1 Notation and main result

Let \({\mathbb {F}}_{{\mathcal {N}}}\) denote the set of normalized precision-p base-\(\beta \) floating-point numbers

$$\begin{aligned} {\mathbb {F}}_{{\mathcal {N}}}:= \{\pm m \beta ^e \;\;\text{ with }\;\; \beta ^{p-1} \leqslant m \leqslant \beta ^p-1 \;\;\text{ and }\;\; E_{\min } \leqslant e \leqslant E_{\max } \}, \end{aligned}$$
(1.1)

and denote by

$$\begin{aligned} {\mathbb {F}}_{{\mathcal {D}}}:= \{\pm m \beta ^{E_{\min }} \;\;\text{ with }\;\; 1 \leqslant m < \beta ^{p-1} \} \end{aligned}$$
(1.2)

the set of denormalized numbers. Then \({\mathbb {F}}:= {\mathbb {F}}_{{\mathcal {N}}} \cup {\mathbb {F}}_{{\mathcal {D}}} \cup \{0\}\) is the set of all precision-p base-\(\beta \) floating-point numbers.Footnote 1 Set \({\mathbb {F}}^*:= {\mathbb {F}}\cup \{-\infty ,\infty \}\) and let an arithmetic on \({\mathbb {F}}^*\) following the IEEE 754 standard [7, 8] be given. That means in particular that in RoundToNearest all floating-point operations have minimal error, bounded by the relative rounding error unit \(\textbf{u}:= \frac{1}{2} \beta ^{1-p}\). Moreover, different rounding modes are available, also with best possible result.
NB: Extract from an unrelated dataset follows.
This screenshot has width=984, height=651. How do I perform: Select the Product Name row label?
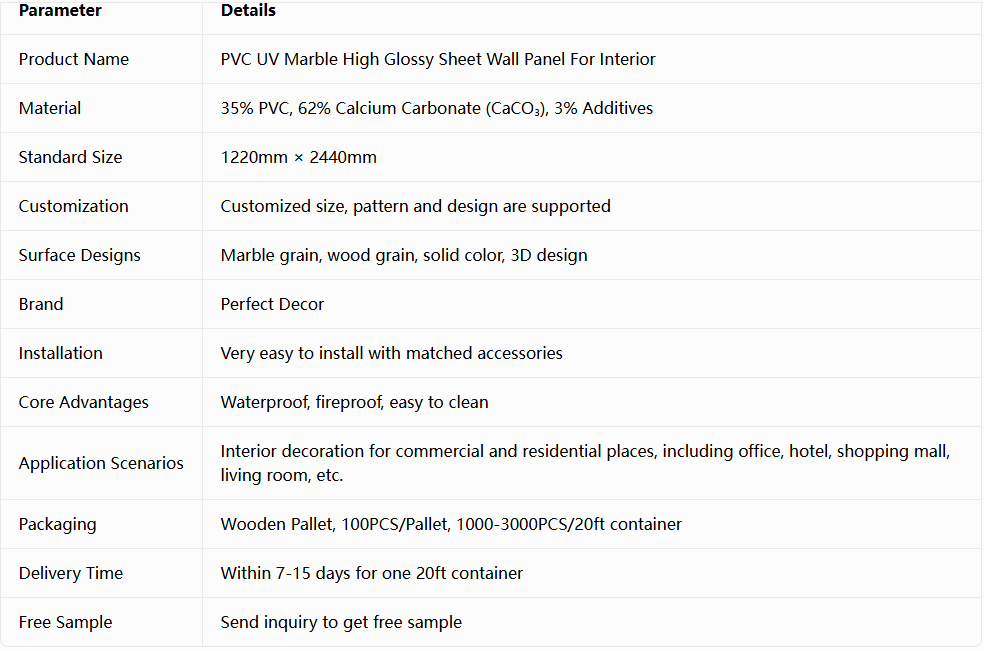tap(73, 59)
In [19] we introduced the “unit in the first place” (ufp) which is defined by

$$\begin{aligned} 0 \ne r \in {\mathbb {R}}\quad \Rightarrow \quad \textrm{ufp}(r):= \beta ^{\lfloor \log _{\beta }|r| \rfloor } \end{aligned}$$

and \(\textrm{ufp}(0):=0\). For all real \(r \in {\mathbb {R}}\) it is the value of the left-most nonzero digitFootnote 2 in the base \(\beta \)-representation.
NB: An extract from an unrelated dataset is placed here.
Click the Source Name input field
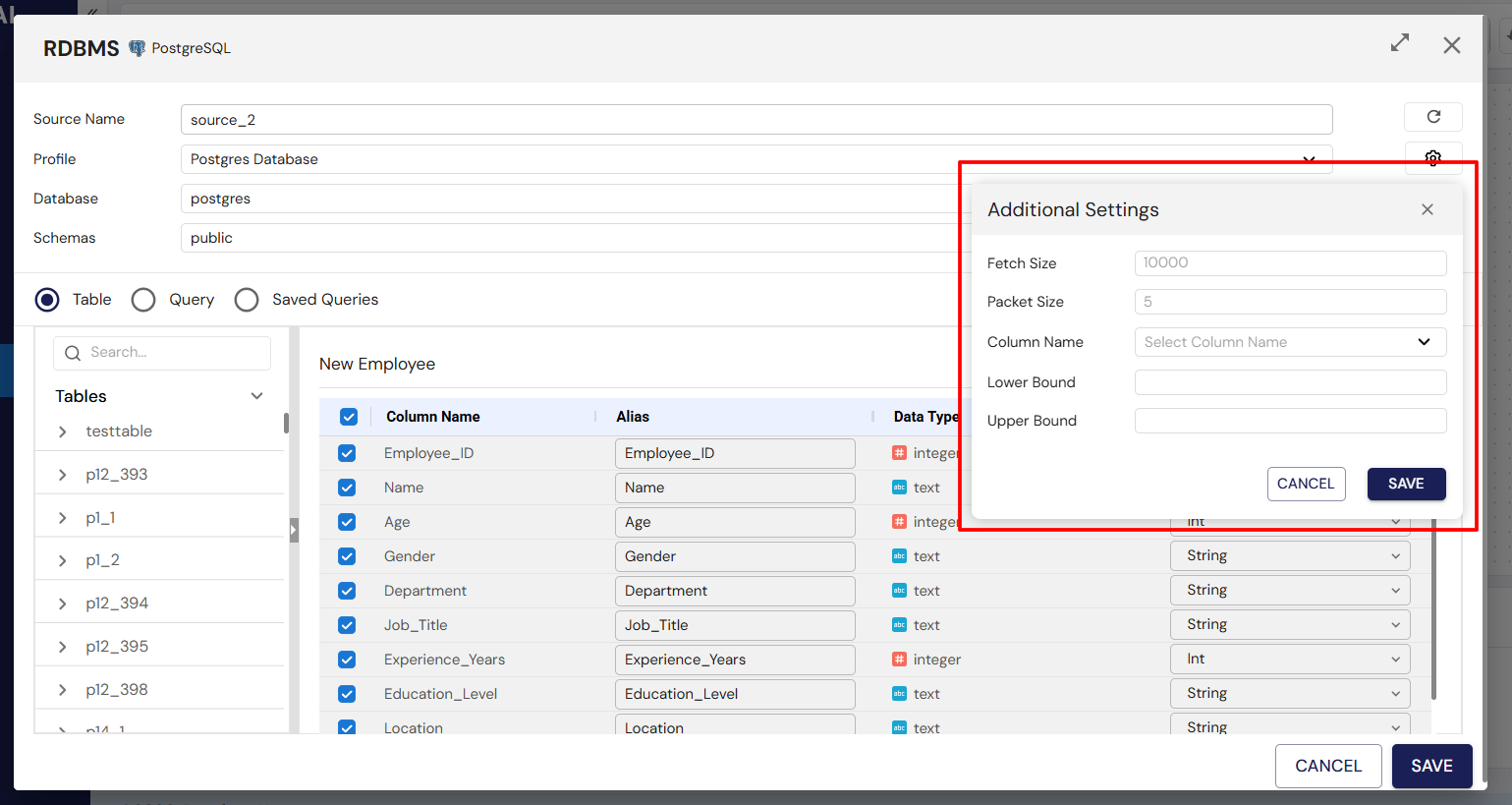Viewport: 1512px width, 805px height. coord(756,119)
In contrast, the often used “unit in the last place” (ulp) depends on the precision of the floating-point format in use. For a nonzero finite base-\(\beta \) string it is the magnitude of its least significant digit, or in other words, the distance between the floating point number and the next floating point number of greater magnitude [6].Footnote 3 There are several other definitions of the unit in the last place, in particular for real \(r \notin {\mathbb {F}}\), cf. [2, 12, 13]. We use the definition above, namely \(\textrm{ulp}(r) = \beta ^e\) for \(r \in {\mathbb {F}}_{{\mathcal {N}}}\) according to (1.1), \(\textrm{ulp}(r) = \beta ^{E_{\min }}\) for \(r \in {\mathbb {F}}_{{\mathcal {D}}}\), and \(\textrm{ulp}(0)=0\). All definitions have in common that they depend not only on the basis \(\beta \) but also on the precision of the floating-point format in use.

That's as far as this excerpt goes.